Stored items
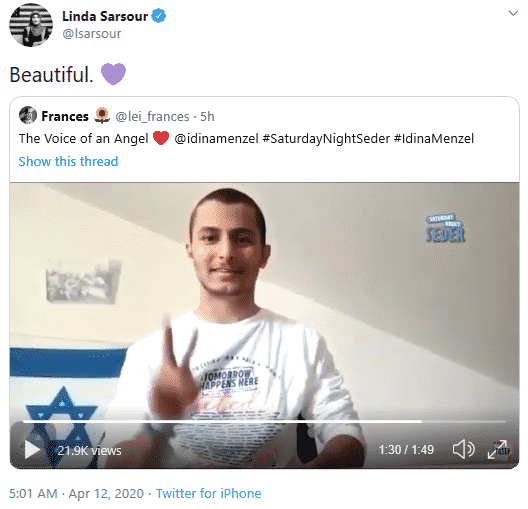Open the @lsarsour handle

[x=92, y=33]
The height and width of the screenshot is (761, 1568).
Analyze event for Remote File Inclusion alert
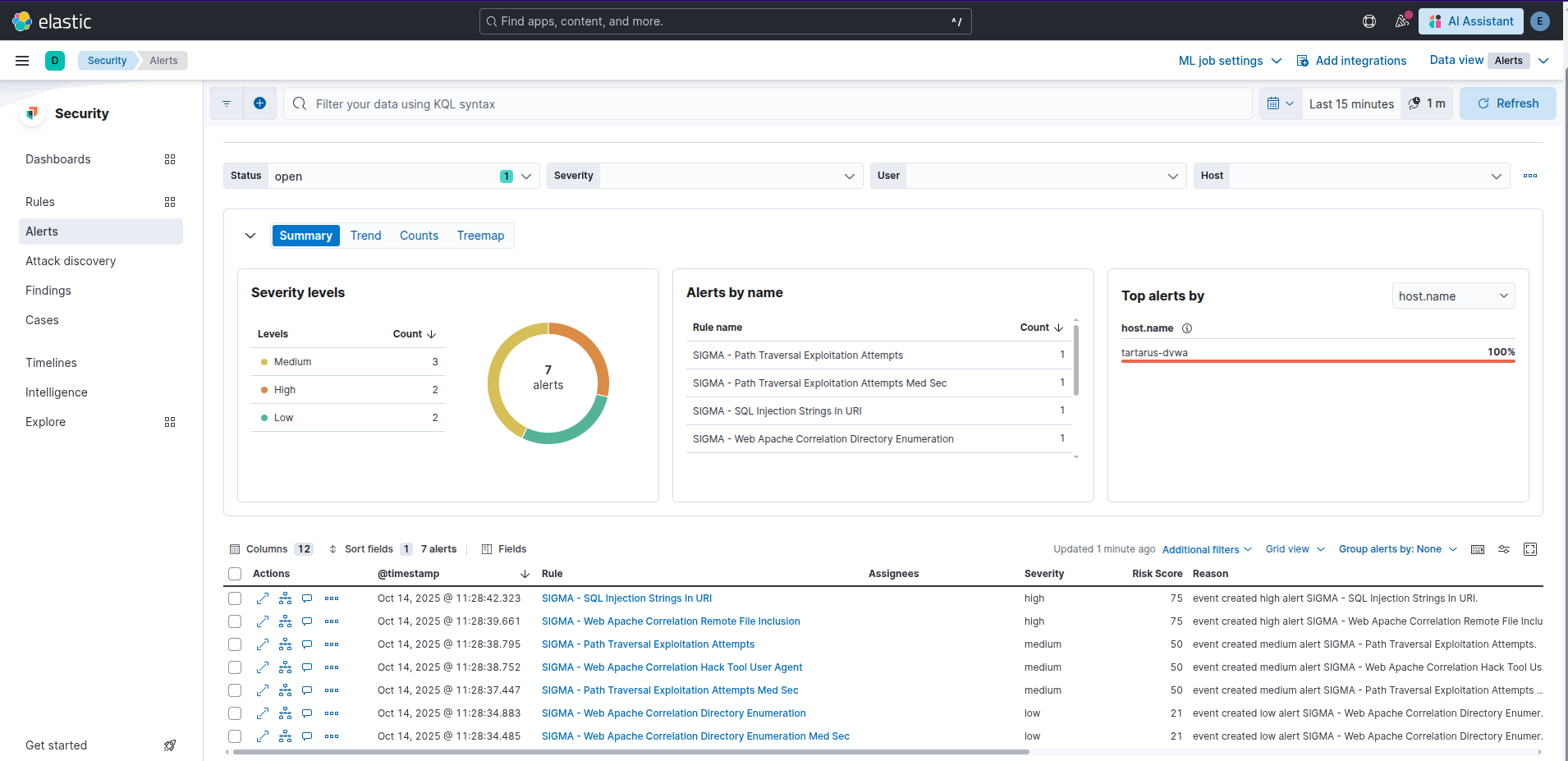(x=285, y=621)
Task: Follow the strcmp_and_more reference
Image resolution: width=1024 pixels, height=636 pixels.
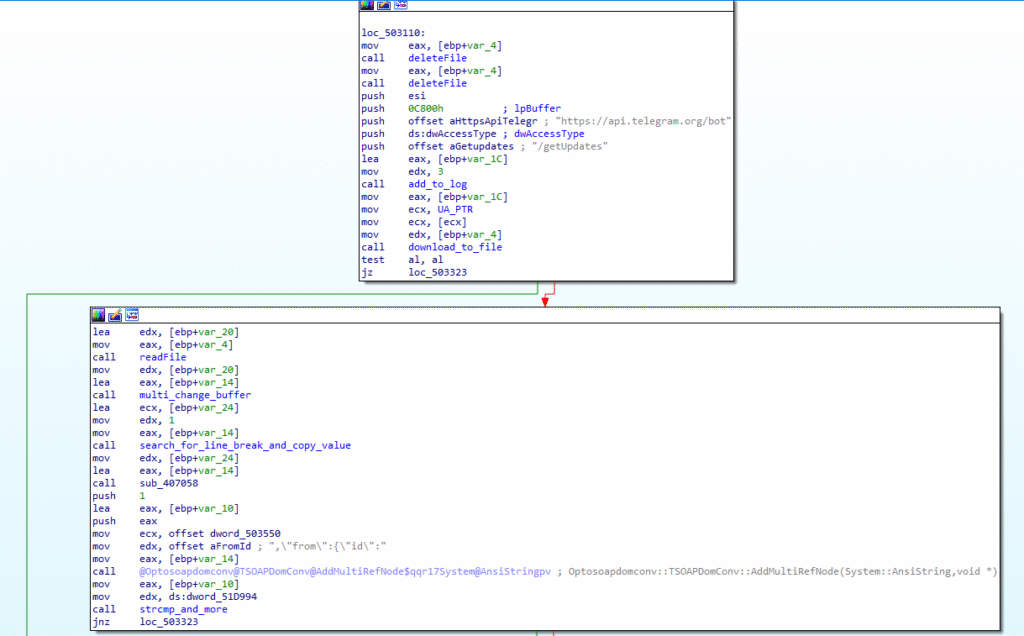Action: [181, 609]
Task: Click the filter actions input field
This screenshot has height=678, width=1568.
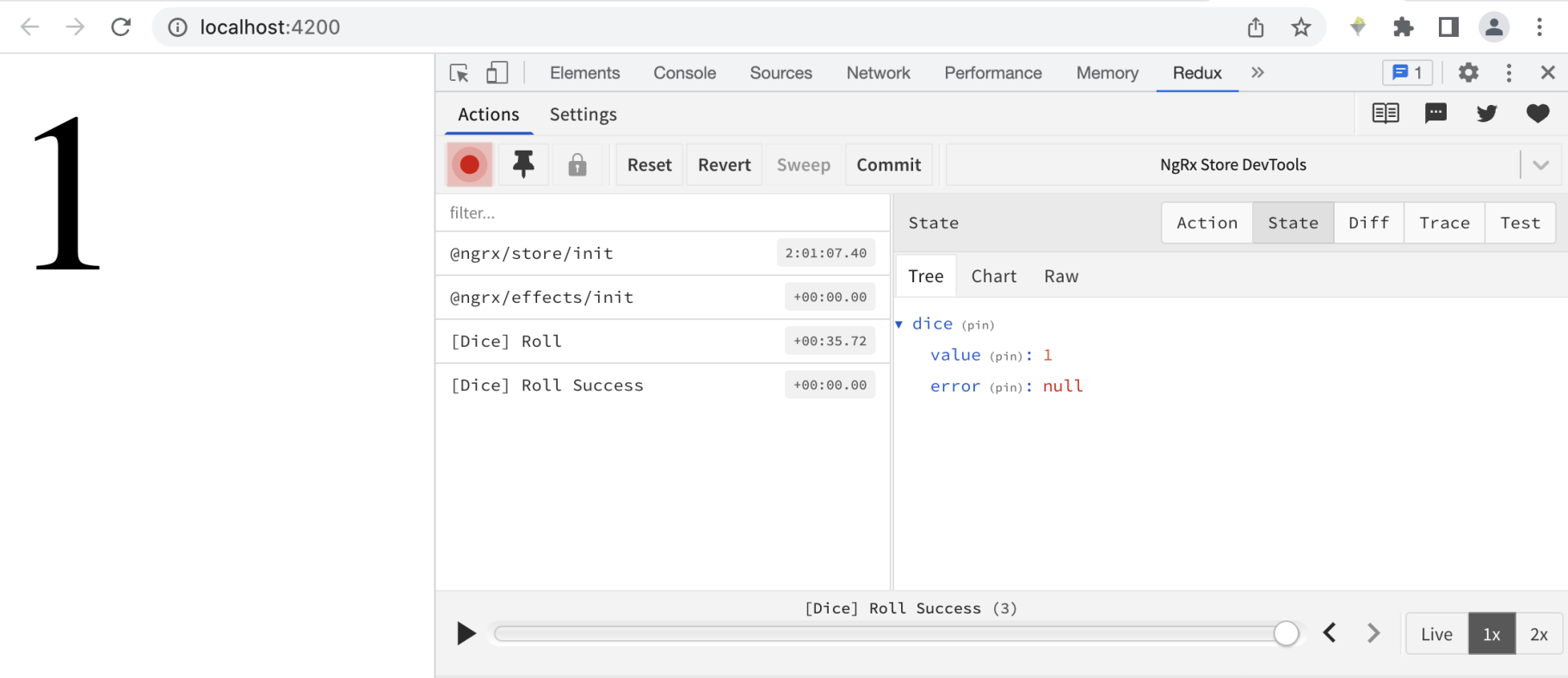Action: click(663, 213)
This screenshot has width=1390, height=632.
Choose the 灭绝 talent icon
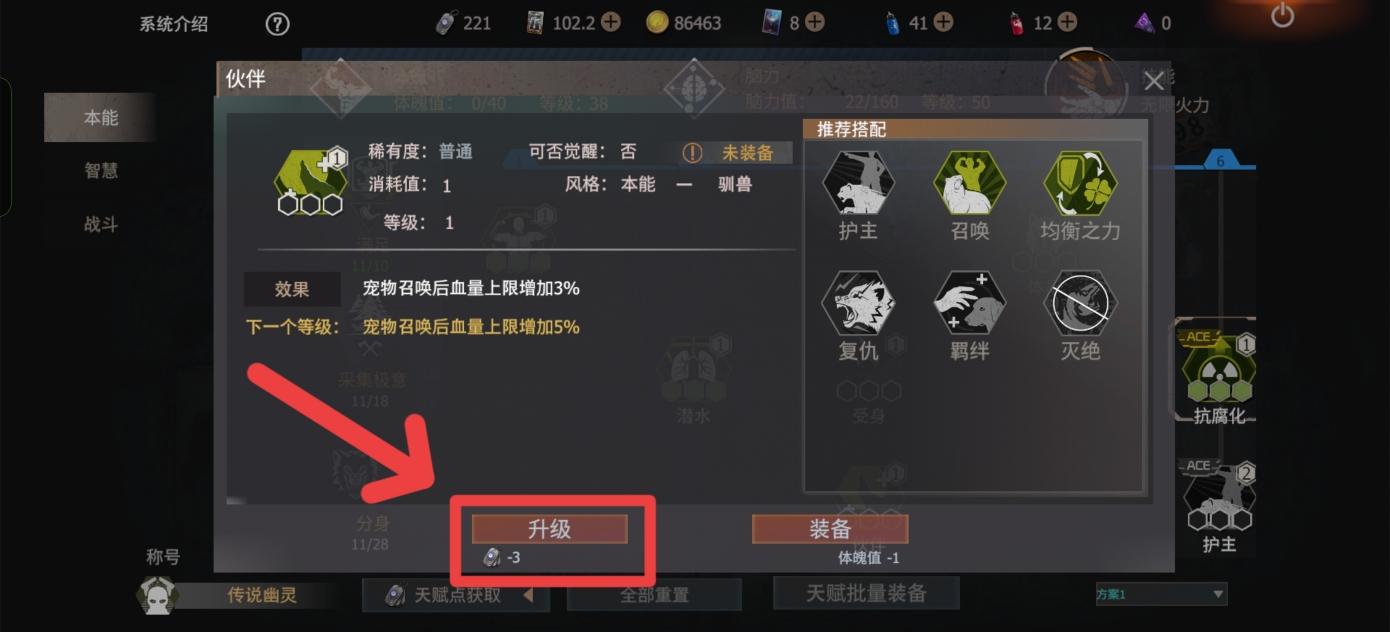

Instructions for the task
Excluding the pictures, write out exactly the lines from the line that contains "Analyze event for Remote File Inclusion alert" through the end of the records.

Task result
Analyze event for Remote File Inclusion alert
(x=285, y=621)
Task: Follow the strcmp_and_more reference
Image resolution: width=1024 pixels, height=636 pixels.
Action: [181, 609]
Task: Click the filter actions input field
This screenshot has height=678, width=1568.
Action: click(663, 213)
This screenshot has width=1390, height=632.
Choose the 灭绝 talent icon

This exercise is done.